# READING TEXT
I never interacted with his new wife because of strict segregation of the sexes in conservative Yemeni circles. But my wife spent a lot of time with her, and soon found out she was hardly the obvious partner for a scholar of Anwar’s standing. By this time, she was nineteen – petite, very pretty and still with the bubby personality of a teenager. Anwar had been out of prison just three months but she was already pregnant – and prone to bouts of morning sickness.
She found Ataq tedious and hot, a remote and conservative corner of a remote and conservative country. She told my wife that the early days with Anwar had been tough. The wedding had felt like a funeral because of the first wife’s hostility. The two did not speak for months, but eventually they reached an accommodation. Now they took turns spending time with their husband in Ataq.
The younger wife could not wait to escape the stifling apartment and return to Sana’a to see her family. She seemed to love Anwar but told my wife that all he did was read. His study was crammed with books from floor to ceiling, on Koranic law and Islamic jurisprudence.
He studied Islamic teachings compulsively. But he was selective about how he applied them at home. He had installed a TV in the bedroom so that his wife could watch Turkish soaps dubbed into Arabic – to which she was addicted. It was a surprising concession: many militants within al-Qaeda considered television
haram
– strictly forbidden by Islamic law. Her viewing schedule also appeared to have taken priority over housework. The maids had taken care of that in Sana’a, but not in this backwater. More than once Anwar indulged her and went into the kitchen to prepare a meal for the two of us.
The teenage wife had little education and not much to say – it seemed to my wife that she was little more than a plaything for Anwar. But even as she carried his child, Anwar broached with me the possibility of finding him yet another wife – a convert from the West.

# RAW DATA

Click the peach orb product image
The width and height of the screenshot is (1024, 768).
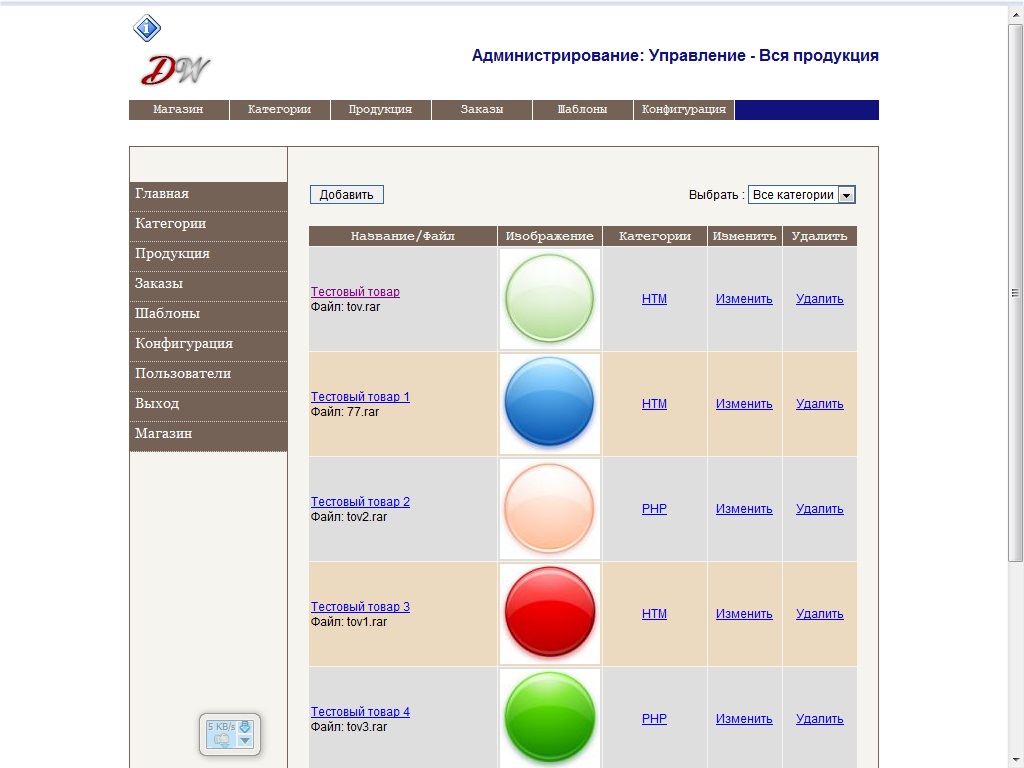[550, 508]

# WHAT TO DO
In the text about Anwar's household in Ataq, what had Anwar installed in the bedroom, and for what purpose?

# SOLUTION BELOW
He had installed a TV so his wife could watch Turkish soaps dubbed into Arabic.